En aquella caseta del árbol creamos los dos un vínculo especial y eterno, jurando que en nuestra inexistencia siempre acudiríamos a la llamada del otro para ir a refugiarnos en nuestro hermoso escondite.
Y cuando los años fueron pasando y logramos intuir que la niñez se difuminaba, hicimos lo único que se podía hacer:  guardamos nuestros mundos, nuestros reinos, nuestras casetas, nuestros vínculos y nuestra inocencia en una pequeña caja secreta que cerramos a cal y canto y escondimos en nuestros recuerdos con la esperanza de volver a desenterrarla algún día futuro.

Hoy soy un hombre “adulto” y la infancia no es más que un vago recuerdo.
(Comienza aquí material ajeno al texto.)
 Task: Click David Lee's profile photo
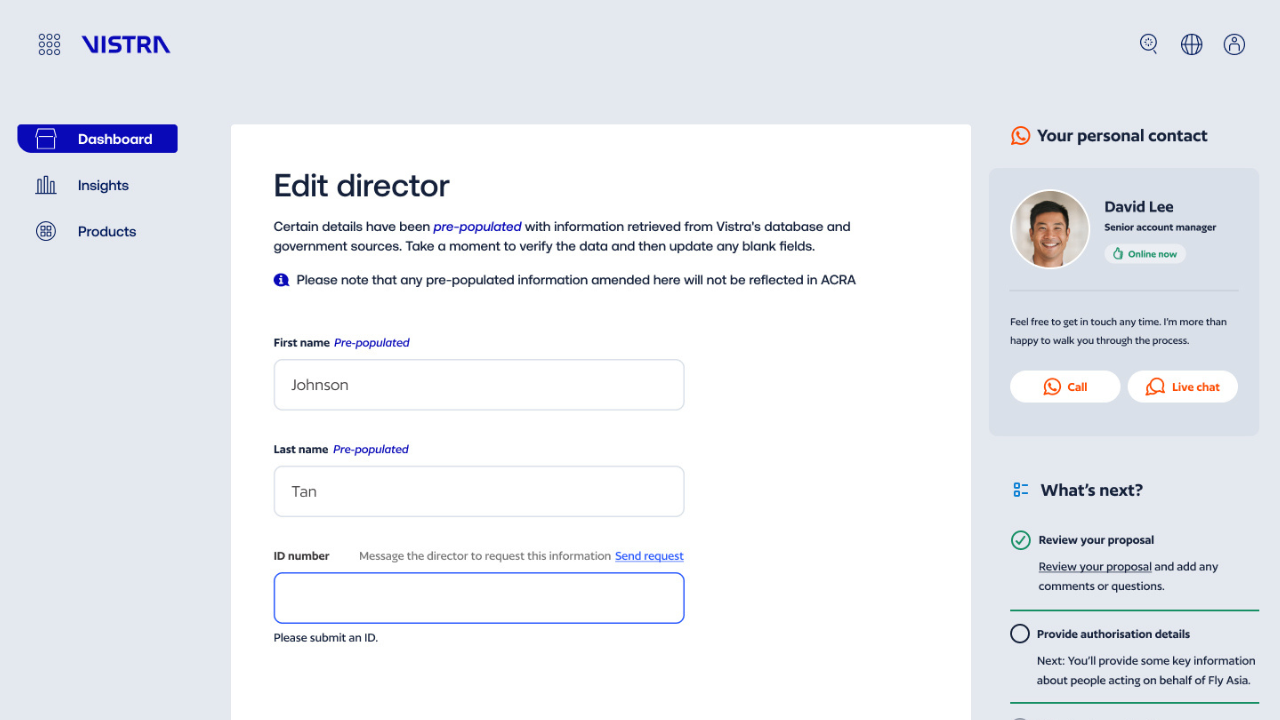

Pero esta noche mientras soñaba, una dulce remembranza me trajo de nuevo mi caja de la niñez, de la que apenas ya tenía conciencia, y al verla una aguda emoción envolvió mi pecho dormido y no pude más que abrirla con lágrimas en los ojos.  Al hacerlo, una forma diminuta salió fulgurante y se presentó ante mi.  Era una muchacha colorida que portaba una antorcha en la mano, y mientras me la entregaba me explicó cómo en el reino que habíamos inventado Julián y yo los coloridos habían encontrado la manera de no sufrir pensando en la desaparición de su llama de la Alegría.  La solución la hallaron gracias a uno de los apagados, que les recomendó que igual que hacían ellos con los abrazos, la llama podrían repartirla en miles de pequeñas antorchas que iluminaran todo el reino, y eso hicieron incluyendo las afueras apagadas, haciendo que la fronteras invisibles desaparecieran entre ellos.

Ahora cada noche cuando me voy a dormir, apago la luz y enciendo la antorcha.